77. Be a fully informed juror. It's the traditional right of juries to judge not only the defendant's guilt or innocence but also the law under which he or she is charged. But jurors are rarely told that. Sometimes, however, their conscience guides them in the right way, as with many recent marijuana cases. There are hundreds of documented cases in which juries have simply refused to convict regardless of evidence. Prosecutors have become discouraged at even finding jurors, so they shelve the cases. FIJA.org is doing heavy educational lifting here.

78. Hire a virtual assistant. Minimum wage laws and other regulations mean it's too expensive to hire assistants the way people once did. That's tragic. But technology finds a way. You can hire an assistant online without having to fork over the big bucks for benefits, health insurance, and unemployment insurance. They work through email, Google hangouts, Skype, and other conferencing systems. And you can find them at sites like BrickworkIndia.com.

79. Eat grass-fed beef. Government apparently wants all edible animals stuffed with corn — because the corn lobby remains one of the most powerful in Washington. But not all consumers are going for it. They are finding ways to import grass-fed beef and even to do ranching their own way. Food innovations such as these can't be stopped, no matter how many agents the feds send out to arrest the supposed bad guys. Rogue farming and ranching are on the rise.

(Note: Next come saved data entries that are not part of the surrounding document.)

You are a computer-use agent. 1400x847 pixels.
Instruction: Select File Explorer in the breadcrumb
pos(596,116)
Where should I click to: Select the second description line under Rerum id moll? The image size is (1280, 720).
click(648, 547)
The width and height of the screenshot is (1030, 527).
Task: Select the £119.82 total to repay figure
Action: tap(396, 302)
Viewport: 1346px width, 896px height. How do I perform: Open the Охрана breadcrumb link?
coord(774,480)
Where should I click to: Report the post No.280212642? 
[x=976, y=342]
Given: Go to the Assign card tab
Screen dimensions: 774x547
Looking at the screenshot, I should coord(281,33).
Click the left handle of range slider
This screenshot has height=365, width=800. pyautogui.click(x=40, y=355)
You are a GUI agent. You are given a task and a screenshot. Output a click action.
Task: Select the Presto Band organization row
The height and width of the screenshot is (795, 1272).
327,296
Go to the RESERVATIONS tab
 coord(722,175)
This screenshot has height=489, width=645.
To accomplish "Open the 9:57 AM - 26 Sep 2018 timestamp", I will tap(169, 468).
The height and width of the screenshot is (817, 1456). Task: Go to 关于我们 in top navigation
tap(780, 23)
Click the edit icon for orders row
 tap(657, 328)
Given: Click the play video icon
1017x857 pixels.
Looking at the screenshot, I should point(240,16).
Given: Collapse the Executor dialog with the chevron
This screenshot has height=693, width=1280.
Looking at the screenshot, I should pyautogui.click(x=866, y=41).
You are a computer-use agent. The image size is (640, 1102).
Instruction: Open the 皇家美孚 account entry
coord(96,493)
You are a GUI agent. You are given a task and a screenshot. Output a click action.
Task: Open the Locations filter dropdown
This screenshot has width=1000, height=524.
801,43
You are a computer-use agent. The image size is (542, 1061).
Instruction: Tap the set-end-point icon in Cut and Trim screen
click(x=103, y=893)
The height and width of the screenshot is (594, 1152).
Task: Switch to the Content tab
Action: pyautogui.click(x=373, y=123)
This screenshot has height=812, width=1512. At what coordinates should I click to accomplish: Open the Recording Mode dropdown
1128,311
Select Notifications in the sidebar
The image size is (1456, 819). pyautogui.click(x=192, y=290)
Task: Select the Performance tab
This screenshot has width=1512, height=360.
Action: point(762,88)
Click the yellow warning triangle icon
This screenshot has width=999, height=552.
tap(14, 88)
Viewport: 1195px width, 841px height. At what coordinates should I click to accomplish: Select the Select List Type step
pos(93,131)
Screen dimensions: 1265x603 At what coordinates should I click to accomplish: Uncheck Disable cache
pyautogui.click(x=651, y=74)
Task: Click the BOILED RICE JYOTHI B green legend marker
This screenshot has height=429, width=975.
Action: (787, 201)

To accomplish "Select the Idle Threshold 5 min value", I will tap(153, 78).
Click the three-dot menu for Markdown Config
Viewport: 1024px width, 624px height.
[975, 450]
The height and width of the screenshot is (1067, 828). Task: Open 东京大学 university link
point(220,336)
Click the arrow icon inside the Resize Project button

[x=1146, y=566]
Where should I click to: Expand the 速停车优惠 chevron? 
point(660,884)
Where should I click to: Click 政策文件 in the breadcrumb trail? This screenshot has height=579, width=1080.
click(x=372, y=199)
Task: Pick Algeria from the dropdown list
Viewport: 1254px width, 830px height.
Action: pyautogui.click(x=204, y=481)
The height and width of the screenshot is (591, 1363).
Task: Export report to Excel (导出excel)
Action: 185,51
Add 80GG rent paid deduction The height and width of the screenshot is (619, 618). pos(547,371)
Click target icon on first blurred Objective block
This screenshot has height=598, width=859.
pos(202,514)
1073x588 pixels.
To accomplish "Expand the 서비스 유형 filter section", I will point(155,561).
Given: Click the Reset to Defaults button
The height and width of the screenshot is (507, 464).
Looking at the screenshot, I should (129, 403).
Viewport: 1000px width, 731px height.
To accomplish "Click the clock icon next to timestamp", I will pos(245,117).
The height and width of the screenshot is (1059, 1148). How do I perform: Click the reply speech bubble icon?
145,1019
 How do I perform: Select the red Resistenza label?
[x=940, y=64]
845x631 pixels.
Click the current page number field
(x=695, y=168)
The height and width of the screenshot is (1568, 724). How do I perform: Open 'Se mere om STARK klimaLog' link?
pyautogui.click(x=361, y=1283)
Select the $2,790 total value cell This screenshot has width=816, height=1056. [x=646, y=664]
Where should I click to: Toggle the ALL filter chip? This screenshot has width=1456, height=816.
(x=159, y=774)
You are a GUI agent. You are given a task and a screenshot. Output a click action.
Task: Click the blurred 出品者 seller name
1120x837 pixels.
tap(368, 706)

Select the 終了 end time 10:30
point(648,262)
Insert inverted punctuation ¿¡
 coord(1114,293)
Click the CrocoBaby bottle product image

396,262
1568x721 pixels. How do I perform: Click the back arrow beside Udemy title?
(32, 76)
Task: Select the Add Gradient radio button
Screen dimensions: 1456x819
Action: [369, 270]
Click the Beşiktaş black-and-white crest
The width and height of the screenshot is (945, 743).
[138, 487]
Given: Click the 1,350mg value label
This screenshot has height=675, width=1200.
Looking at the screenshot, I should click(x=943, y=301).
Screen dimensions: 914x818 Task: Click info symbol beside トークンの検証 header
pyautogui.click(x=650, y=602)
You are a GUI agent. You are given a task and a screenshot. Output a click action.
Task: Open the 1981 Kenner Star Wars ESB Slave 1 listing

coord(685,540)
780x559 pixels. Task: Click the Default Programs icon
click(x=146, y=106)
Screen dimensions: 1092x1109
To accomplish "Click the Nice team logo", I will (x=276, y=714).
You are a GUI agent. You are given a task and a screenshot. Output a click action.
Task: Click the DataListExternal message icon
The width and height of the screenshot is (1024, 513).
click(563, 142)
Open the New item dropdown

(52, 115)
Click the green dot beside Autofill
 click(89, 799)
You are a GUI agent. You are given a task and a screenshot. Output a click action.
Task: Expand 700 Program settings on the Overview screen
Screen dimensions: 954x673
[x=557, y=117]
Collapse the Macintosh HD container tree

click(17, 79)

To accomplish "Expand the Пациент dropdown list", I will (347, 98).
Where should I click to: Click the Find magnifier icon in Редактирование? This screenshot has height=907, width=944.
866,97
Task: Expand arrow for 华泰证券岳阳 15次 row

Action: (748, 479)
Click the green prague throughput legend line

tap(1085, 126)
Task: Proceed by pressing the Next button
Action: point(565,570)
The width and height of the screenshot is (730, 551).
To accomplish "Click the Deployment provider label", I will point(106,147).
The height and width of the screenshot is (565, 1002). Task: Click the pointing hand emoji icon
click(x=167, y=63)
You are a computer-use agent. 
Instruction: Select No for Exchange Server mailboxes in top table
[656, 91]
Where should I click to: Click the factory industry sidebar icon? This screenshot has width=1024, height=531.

80. Read or publish an e-book. Time was when only the rich could afford home libraries. They were treasures, more valuable than houses and the land they sat on. It was only in the twentieth century that home libraries became common. In the twenty-first century, anyone with a cheap e-reader can download hundreds of thousands of books at no cost. It's a breathtaking development, and yet how many of us take all this knowledge for granted? Every dystopian novel features a world of censorship. That world is impossible today.

81. Participate in Liberty.me. The ideas of liberty have always needed an action plan, something besides begging the people in power to recognize human rights and liberties. Now there is a global liberty community that provides discussions, libraries, friendship, and turnkey publishing, effectively crowdsourcing the building of liberty. It's a community for doers, not just dreamers, and it's made possible entirely through digital media. (Disclosure: Jeffrey Tucker is the founder.)

82. Benefit from drones. Two years ago, the word "drone" was synonymous with US imperialism and murders abroad. Then the private sector got involved, and drones are now used for humane purposes such as delivering groceries and other products. Amazon Prime Air is the pioneer here, but it is not difficult to imagine these glorious machines flying all over the airspace in a way that serves people, getting them what they need or want in a way they want it. That would beer, except that the FDA shut this service down. For now.

83. Use multisig. Bitcoin can brag of its peer-to-peer structure, but what if you want more than one party around to execute a transaction? For example, business partners need to all be involved in decision making. Another example is a bequest: the beneficiary needs access. Twelve months ago, multisig seemed like a dream. Now, it's a reality. All the main exchanges offer multisignature interfaces. You can have many people involved in making a transaction now, potentially hundreds. This is the ultimate in customizable payment and money systems.

84. Stream your music. Some readers might remember meandering through record stores looking for "long-playing" records. Then came eight-tracks. Then came cassettes. Then came CDs, and they were amazing. But they didn't last long. The world became fully digitized with the iPod and MP3s. But that didn't last long, either. Just within the last twelve months, we've seen miracles happen. Infinite libraries of thousands of years of music are now available for low fees, via tiny devices, at sites like Spotify, Pandora, Google Play, and hundreds of others. You can listen to anything, anytime, anywhere. It's mind-boggling, and it makes a mockery of regulatory attempts to control technology and the arts.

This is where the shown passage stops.